** PROBLEM DETAILS **
Can you reproduce the listing below word for word, from its first line down to and including the line containing "click(x=58, y=21)"?

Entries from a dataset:
-----

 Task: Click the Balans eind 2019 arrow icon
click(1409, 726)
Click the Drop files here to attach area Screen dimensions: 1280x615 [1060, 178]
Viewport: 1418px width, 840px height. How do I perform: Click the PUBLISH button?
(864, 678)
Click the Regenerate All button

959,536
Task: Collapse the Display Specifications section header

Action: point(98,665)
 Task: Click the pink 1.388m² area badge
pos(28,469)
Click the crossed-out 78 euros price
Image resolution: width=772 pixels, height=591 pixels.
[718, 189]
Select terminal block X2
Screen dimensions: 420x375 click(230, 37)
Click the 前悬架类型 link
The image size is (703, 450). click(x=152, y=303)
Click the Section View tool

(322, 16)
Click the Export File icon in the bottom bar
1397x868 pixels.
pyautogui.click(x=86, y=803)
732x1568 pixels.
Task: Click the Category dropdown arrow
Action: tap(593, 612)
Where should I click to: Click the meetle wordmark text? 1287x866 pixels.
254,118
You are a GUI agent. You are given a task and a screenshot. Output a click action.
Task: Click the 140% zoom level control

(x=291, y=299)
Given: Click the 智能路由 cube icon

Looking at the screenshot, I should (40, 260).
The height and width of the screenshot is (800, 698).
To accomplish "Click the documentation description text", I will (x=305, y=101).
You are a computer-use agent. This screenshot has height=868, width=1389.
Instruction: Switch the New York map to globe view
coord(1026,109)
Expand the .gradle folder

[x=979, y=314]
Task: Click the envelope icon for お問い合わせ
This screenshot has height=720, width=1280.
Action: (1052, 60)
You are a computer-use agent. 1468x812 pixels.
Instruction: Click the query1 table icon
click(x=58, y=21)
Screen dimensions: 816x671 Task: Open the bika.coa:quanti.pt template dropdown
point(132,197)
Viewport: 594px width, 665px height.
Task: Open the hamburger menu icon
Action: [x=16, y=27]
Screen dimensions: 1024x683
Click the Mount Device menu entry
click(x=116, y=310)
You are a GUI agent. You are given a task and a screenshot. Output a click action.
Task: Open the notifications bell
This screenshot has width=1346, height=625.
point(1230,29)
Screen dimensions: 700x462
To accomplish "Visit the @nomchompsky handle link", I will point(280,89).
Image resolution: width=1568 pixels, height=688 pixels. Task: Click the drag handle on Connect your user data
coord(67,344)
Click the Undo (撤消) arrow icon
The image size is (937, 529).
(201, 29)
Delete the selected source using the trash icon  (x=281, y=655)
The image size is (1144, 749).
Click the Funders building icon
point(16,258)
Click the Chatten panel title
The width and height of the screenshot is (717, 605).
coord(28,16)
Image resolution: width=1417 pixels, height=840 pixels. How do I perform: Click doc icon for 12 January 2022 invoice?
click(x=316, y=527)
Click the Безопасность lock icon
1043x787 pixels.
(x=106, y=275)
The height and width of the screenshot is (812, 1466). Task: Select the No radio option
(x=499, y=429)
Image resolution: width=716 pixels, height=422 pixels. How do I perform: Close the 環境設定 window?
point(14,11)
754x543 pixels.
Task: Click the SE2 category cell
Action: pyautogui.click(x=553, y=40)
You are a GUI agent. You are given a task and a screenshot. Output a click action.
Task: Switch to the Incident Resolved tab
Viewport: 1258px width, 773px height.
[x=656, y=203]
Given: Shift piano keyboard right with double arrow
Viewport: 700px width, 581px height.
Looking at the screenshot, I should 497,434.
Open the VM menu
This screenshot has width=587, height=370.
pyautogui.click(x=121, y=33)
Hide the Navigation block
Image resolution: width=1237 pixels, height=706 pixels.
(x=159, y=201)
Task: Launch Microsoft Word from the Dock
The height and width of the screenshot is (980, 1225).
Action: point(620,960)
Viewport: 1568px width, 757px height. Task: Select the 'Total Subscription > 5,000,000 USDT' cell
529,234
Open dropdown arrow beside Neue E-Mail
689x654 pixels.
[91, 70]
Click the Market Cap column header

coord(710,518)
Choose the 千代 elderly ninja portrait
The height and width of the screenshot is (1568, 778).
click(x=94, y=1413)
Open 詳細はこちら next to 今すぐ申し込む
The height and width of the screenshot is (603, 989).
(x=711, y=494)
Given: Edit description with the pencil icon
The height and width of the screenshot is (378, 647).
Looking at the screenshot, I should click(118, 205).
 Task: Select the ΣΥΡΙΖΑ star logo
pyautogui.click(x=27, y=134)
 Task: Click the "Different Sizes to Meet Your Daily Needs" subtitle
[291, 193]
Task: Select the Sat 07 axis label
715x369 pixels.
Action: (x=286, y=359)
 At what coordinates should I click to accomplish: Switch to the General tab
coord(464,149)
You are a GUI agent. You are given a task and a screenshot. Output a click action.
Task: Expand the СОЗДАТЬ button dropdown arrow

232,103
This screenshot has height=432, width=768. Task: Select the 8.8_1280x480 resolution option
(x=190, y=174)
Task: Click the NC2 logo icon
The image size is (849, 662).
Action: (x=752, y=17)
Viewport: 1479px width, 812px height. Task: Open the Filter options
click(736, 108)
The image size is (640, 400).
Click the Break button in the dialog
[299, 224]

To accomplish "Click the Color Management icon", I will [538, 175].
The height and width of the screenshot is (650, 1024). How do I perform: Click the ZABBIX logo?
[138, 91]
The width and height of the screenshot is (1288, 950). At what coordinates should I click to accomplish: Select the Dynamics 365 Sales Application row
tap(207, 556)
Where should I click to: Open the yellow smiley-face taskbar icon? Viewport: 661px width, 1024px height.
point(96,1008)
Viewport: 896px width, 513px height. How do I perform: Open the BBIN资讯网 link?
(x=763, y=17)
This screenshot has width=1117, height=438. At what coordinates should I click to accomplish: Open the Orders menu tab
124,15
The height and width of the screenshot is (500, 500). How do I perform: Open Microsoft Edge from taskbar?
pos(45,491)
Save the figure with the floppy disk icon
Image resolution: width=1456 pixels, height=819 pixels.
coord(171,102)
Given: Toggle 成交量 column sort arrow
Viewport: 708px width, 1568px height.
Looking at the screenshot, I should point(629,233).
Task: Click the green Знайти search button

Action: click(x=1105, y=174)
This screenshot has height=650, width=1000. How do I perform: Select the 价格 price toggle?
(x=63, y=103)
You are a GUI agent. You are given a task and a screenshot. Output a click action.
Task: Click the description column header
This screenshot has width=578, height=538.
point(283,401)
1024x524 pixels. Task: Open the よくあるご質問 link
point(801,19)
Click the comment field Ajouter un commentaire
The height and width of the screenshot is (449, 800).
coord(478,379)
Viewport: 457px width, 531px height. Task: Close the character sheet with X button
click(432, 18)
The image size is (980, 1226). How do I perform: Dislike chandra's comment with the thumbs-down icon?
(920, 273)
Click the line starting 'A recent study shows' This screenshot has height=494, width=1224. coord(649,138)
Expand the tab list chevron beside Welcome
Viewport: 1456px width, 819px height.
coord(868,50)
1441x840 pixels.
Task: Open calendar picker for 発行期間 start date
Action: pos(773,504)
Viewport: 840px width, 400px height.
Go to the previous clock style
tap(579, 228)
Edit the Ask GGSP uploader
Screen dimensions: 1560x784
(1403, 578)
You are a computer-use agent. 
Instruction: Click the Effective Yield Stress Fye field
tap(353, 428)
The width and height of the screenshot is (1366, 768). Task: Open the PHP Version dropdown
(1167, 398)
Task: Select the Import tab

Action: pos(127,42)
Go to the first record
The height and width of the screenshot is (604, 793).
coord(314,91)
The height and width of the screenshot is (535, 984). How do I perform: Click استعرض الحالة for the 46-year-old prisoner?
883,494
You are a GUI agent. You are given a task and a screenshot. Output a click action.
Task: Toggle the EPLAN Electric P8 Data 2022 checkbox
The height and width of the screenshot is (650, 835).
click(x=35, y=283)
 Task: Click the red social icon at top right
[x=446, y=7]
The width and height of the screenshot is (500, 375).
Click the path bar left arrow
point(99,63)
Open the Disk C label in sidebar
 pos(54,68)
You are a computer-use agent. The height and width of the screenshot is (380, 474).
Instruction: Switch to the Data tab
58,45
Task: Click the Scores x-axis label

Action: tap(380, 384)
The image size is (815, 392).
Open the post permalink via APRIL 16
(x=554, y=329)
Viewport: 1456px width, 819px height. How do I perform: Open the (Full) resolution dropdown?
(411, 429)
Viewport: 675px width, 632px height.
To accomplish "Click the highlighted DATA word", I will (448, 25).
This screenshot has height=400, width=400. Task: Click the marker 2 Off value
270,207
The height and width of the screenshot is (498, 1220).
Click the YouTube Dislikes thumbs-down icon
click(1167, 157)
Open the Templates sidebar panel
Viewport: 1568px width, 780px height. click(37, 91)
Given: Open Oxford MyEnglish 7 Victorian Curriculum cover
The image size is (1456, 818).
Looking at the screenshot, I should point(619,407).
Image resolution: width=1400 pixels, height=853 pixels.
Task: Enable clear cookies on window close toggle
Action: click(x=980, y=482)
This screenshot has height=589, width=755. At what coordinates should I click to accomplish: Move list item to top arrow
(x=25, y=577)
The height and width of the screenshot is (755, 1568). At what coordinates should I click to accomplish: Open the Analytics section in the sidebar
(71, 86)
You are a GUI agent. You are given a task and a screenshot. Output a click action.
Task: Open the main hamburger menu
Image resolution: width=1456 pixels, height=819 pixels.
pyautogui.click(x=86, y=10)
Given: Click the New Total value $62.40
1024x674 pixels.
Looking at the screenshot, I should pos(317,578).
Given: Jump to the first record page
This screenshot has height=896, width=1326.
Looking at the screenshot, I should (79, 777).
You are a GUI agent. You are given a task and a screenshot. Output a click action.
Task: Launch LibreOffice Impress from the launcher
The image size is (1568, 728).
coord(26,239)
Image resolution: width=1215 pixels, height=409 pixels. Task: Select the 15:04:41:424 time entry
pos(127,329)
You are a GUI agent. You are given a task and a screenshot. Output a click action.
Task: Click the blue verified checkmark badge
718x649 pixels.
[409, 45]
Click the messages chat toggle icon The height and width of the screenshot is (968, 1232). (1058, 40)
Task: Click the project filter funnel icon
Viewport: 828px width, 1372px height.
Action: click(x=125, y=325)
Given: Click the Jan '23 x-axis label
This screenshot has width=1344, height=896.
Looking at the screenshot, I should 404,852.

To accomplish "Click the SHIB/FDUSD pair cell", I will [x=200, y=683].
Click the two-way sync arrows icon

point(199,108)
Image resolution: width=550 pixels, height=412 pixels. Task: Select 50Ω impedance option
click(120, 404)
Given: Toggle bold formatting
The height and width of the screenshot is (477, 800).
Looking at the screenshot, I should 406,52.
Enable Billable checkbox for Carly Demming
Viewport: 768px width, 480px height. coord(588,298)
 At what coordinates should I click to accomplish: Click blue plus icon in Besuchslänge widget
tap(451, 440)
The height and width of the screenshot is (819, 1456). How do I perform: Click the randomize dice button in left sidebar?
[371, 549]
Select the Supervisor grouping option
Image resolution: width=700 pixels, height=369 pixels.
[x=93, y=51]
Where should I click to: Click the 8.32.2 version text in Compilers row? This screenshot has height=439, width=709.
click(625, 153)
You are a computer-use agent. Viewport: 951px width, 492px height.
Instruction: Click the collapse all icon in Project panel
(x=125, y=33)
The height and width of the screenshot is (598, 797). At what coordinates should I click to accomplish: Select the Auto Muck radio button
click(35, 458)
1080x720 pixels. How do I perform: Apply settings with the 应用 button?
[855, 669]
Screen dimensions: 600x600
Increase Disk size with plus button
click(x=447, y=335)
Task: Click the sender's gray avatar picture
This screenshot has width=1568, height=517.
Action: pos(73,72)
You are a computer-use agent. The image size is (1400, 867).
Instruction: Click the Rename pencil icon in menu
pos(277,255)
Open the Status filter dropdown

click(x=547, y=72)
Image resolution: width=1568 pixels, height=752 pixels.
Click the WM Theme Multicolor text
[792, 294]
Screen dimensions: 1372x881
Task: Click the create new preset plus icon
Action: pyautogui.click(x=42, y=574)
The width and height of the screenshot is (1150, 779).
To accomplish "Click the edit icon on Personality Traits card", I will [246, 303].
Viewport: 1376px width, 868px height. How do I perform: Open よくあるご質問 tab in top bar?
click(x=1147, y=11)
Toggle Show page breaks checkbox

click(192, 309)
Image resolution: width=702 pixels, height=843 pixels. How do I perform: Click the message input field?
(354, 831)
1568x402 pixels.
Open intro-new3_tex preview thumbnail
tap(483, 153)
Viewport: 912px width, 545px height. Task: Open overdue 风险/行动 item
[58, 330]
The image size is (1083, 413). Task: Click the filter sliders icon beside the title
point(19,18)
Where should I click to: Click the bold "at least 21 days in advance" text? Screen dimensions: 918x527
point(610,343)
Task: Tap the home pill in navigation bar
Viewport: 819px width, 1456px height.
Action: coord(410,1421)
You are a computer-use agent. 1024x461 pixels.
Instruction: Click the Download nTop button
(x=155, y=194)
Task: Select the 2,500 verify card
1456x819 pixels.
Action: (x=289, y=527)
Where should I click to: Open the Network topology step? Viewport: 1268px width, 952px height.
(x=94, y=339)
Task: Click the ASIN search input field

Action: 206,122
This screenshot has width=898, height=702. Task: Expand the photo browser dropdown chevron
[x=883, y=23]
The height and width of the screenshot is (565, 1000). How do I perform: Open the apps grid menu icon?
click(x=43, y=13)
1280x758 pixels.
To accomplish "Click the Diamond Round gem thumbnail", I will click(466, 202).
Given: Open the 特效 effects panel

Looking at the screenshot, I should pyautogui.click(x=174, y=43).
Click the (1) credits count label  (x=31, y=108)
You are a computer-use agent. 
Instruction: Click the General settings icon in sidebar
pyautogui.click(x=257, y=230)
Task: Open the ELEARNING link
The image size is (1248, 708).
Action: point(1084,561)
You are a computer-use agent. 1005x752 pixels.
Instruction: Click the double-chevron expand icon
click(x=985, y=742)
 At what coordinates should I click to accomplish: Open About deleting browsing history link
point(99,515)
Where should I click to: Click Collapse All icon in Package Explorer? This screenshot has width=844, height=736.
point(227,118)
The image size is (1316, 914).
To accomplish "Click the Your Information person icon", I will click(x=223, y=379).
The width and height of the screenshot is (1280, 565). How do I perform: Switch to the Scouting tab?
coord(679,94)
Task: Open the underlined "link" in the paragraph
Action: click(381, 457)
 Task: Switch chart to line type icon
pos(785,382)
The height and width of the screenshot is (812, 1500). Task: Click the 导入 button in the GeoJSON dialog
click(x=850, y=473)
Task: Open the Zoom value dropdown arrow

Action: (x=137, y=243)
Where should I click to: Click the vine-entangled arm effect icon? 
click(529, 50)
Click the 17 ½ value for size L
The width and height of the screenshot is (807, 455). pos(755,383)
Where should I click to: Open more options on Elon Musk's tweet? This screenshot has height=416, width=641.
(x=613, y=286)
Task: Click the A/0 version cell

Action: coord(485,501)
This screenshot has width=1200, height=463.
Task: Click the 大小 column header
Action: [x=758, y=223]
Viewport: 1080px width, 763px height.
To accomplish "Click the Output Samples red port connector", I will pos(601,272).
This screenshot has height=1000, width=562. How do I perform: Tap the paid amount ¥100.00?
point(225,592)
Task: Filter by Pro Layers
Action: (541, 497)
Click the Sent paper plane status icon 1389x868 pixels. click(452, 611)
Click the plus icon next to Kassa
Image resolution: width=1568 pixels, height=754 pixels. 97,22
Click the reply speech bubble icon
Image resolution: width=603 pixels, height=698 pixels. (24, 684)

-----

** SOLUTION BELOW **
 Task: Click the Balans eind 2019 arrow icon
click(1409, 726)
Click the Drop files here to attach area Screen dimensions: 1280x615 [1060, 178]
Viewport: 1418px width, 840px height. How do I perform: Click the PUBLISH button?
(864, 678)
Click the Regenerate All button

959,536
Task: Collapse the Display Specifications section header

Action: point(98,665)
 Task: Click the pink 1.388m² area badge
pos(28,469)
Click the crossed-out 78 euros price
Image resolution: width=772 pixels, height=591 pixels.
[718, 189]
Select terminal block X2
Screen dimensions: 420x375 click(230, 37)
Click the 前悬架类型 link
The image size is (703, 450). click(x=152, y=303)
Click the Section View tool

(322, 16)
Click the Export File icon in the bottom bar
1397x868 pixels.
pyautogui.click(x=86, y=803)
732x1568 pixels.
Task: Click the Category dropdown arrow
Action: tap(593, 612)
Where should I click to: Click the meetle wordmark text? 1287x866 pixels.
254,118
You are a GUI agent. You are given a task and a screenshot. Output a click action.
Task: Click the 140% zoom level control

(x=291, y=299)
Given: Click the 智能路由 cube icon

Looking at the screenshot, I should (40, 260).
The height and width of the screenshot is (800, 698).
To accomplish "Click the documentation description text", I will (x=305, y=101).
You are a computer-use agent. This screenshot has height=868, width=1389.
Instruction: Switch the New York map to globe view
coord(1026,109)
Expand the .gradle folder

[x=979, y=314]
Task: Click the envelope icon for お問い合わせ
This screenshot has height=720, width=1280.
Action: (1052, 60)
You are a computer-use agent. 1468x812 pixels.
Instruction: Click the query1 table icon
click(x=58, y=21)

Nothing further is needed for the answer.